## Start

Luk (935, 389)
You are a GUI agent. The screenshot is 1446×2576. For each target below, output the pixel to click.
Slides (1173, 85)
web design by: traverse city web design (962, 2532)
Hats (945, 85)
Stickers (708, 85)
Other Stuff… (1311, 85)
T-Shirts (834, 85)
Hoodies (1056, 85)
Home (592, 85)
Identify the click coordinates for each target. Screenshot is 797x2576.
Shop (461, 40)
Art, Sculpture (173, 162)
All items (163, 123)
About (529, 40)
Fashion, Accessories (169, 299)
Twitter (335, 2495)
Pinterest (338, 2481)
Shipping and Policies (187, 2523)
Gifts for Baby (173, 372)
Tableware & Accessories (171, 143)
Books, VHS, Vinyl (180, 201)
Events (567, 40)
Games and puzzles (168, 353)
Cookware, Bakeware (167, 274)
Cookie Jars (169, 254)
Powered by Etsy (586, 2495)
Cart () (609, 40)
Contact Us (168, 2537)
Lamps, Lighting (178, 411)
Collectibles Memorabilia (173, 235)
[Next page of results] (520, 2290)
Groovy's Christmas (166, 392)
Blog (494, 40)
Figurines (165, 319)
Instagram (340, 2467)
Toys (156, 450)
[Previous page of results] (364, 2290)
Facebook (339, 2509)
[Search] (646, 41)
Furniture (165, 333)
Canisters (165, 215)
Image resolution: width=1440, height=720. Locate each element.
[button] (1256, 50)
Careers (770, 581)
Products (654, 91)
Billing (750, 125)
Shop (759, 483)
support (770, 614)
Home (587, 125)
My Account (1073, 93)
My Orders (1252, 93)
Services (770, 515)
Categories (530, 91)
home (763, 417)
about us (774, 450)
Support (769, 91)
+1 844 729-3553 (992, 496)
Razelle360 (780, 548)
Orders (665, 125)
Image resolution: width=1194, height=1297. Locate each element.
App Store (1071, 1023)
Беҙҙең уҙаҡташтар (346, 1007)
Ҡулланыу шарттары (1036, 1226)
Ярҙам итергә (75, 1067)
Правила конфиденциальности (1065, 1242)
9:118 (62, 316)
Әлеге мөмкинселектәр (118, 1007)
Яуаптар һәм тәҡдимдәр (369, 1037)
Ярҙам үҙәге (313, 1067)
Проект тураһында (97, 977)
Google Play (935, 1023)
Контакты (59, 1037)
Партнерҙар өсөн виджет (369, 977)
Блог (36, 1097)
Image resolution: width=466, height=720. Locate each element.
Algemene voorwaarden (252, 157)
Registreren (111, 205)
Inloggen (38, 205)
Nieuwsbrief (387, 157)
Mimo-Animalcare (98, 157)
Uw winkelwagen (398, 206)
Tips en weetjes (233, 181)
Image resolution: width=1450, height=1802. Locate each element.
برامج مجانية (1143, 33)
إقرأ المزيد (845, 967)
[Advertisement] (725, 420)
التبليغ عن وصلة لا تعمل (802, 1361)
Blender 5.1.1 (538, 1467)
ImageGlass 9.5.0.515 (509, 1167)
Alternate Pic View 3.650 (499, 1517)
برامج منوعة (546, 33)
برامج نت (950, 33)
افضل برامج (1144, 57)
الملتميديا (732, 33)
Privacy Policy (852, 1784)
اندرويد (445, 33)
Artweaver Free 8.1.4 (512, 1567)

## End

> _INSTRUCTIONS TO FOLLOW_:
Edit the lines above so that every "Shop" becomes "Store", leaving everything else as it is.

> _TASK RESPONSE_:
Luk (935, 389)
You are a GUI agent. The screenshot is 1446×2576. For each target below, output the pixel to click.
Slides (1173, 85)
web design by: traverse city web design (962, 2532)
Hats (945, 85)
Stickers (708, 85)
Other Stuff… (1311, 85)
T-Shirts (834, 85)
Hoodies (1056, 85)
Home (592, 85)
Identify the click coordinates for each target. Screenshot is 797x2576.
Store (461, 40)
Art, Sculpture (173, 162)
All items (163, 123)
About (529, 40)
Fashion, Accessories (169, 299)
Twitter (335, 2495)
Pinterest (338, 2481)
Shipping and Policies (187, 2523)
Gifts for Baby (173, 372)
Tableware & Accessories (171, 143)
Books, VHS, Vinyl (180, 201)
Events (567, 40)
Games and puzzles (168, 353)
Cookware, Bakeware (167, 274)
Cookie Jars (169, 254)
Powered by Etsy (586, 2495)
Cart () (609, 40)
Contact Us (168, 2537)
Lamps, Lighting (178, 411)
Collectibles Memorabilia (173, 235)
[Next page of results] (520, 2290)
Groovy's Christmas (166, 392)
Blog (494, 40)
Figurines (165, 319)
Instagram (340, 2467)
Toys (156, 450)
[Previous page of results] (364, 2290)
Facebook (339, 2509)
[Search] (646, 41)
Furniture (165, 333)
Canisters (165, 215)
Image resolution: width=1440, height=720. Locate each element.
[button] (1256, 50)
Careers (770, 581)
Products (654, 91)
Billing (750, 125)
Store (759, 483)
support (770, 614)
Home (587, 125)
My Account (1073, 93)
My Orders (1252, 93)
Services (770, 515)
Categories (530, 91)
home (763, 417)
about us (774, 450)
Support (769, 91)
+1 844 729-3553 (992, 496)
Razelle360 (780, 548)
Orders (665, 125)
Image resolution: width=1194, height=1297. Locate each element.
App Store (1071, 1023)
Беҙҙең уҙаҡташтар (346, 1007)
Ҡулланыу шарттары (1036, 1226)
Ярҙам итергә (75, 1067)
Правила конфиденциальности (1065, 1242)
9:118 (62, 316)
Әлеге мөмкинселектәр (118, 1007)
Яуаптар һәм тәҡдимдәр (369, 1037)
Ярҙам үҙәге (313, 1067)
Проект тураһында (97, 977)
Google Play (935, 1023)
Контакты (59, 1037)
Партнерҙар өсөн виджет (369, 977)
Блог (36, 1097)
Image resolution: width=466, height=720. Locate each element.
Algemene voorwaarden (252, 157)
Registreren (111, 205)
Inloggen (38, 205)
Nieuwsbrief (387, 157)
Mimo-Animalcare (98, 157)
Uw winkelwagen (398, 206)
Tips en weetjes (233, 181)
Image resolution: width=1450, height=1802. Locate each element.
برامج مجانية (1143, 33)
إقرأ المزيد (845, 967)
[Advertisement] (725, 420)
التبليغ عن وصلة لا تعمل (802, 1361)
Blender 5.1.1 (538, 1467)
ImageGlass 9.5.0.515 (509, 1167)
Alternate Pic View 3.650 (499, 1517)
برامج منوعة (546, 33)
برامج نت (950, 33)
افضل برامج (1144, 57)
الملتميديا (732, 33)
Privacy Policy (852, 1784)
اندرويد (445, 33)
Artweaver Free 8.1.4 (512, 1567)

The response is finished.